**Dataset items**

* * * * * * * * *

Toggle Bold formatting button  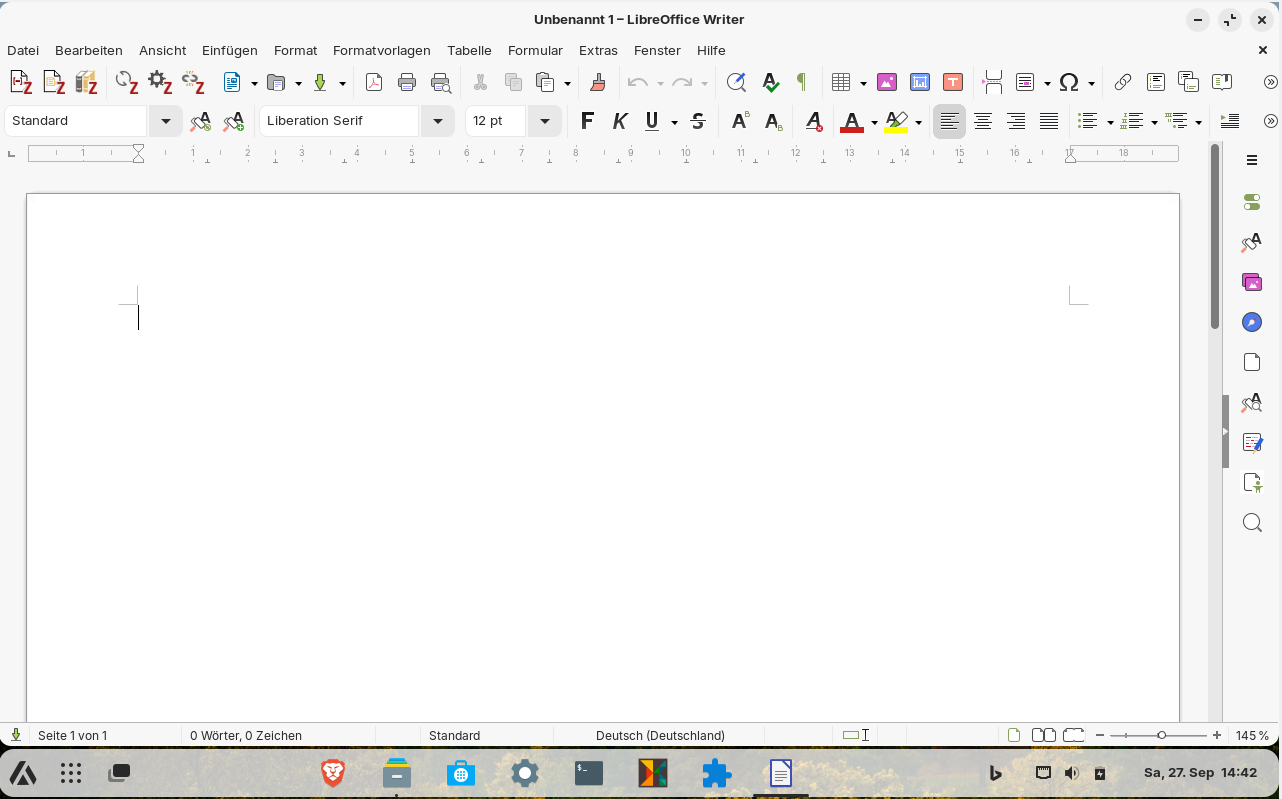(587, 121)
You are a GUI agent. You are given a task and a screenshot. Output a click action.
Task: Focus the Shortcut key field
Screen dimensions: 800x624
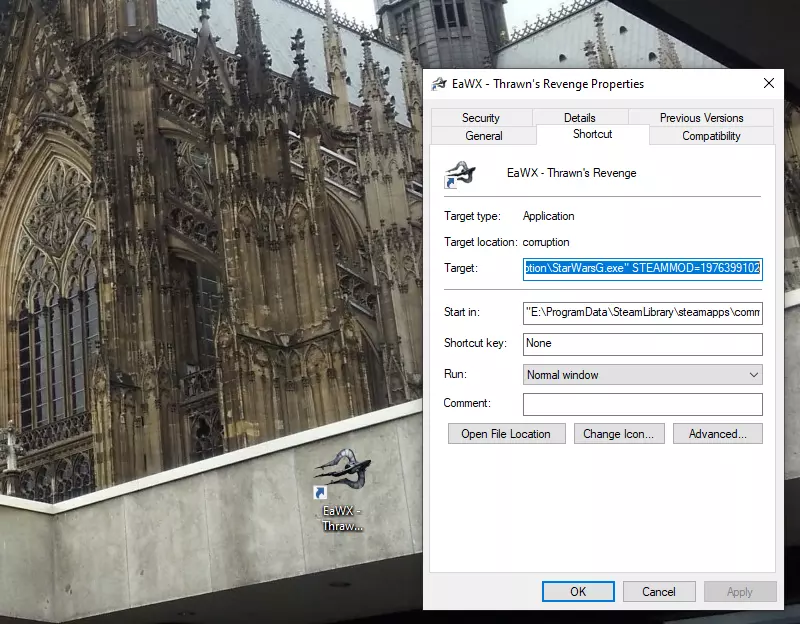pos(642,344)
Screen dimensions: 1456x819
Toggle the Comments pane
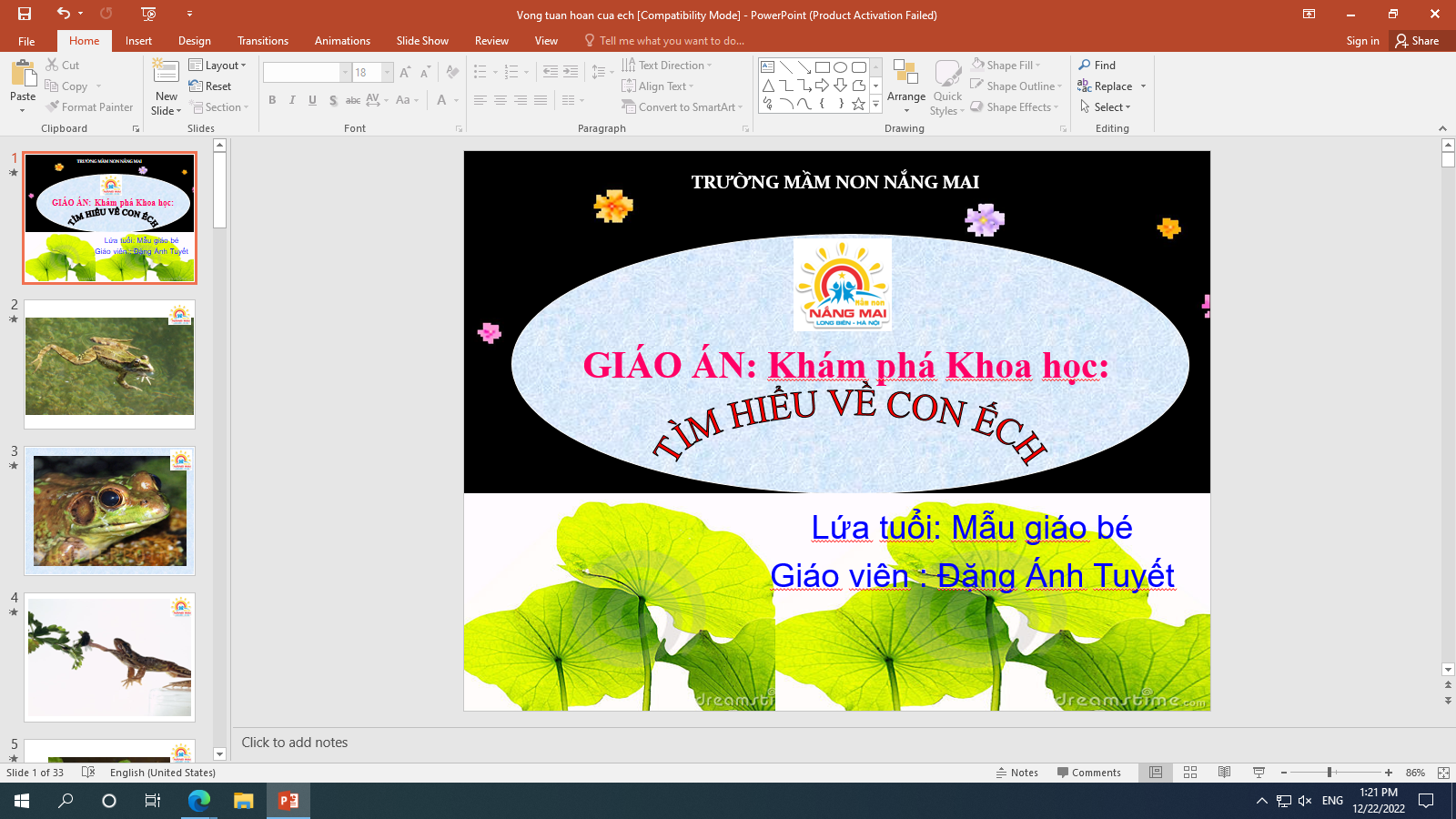(1088, 773)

* * * * * * * * *

**Problem description**
With pictures omitted, reproduce exactly the lines from the line containing "Screen dimensions: 800x624" through the end of the data above.

**Solution to this problem**
Screen dimensions: 800x624
pos(642,344)
Screen dimensions: 1456x819
Toggle the Comments pane
(1088, 773)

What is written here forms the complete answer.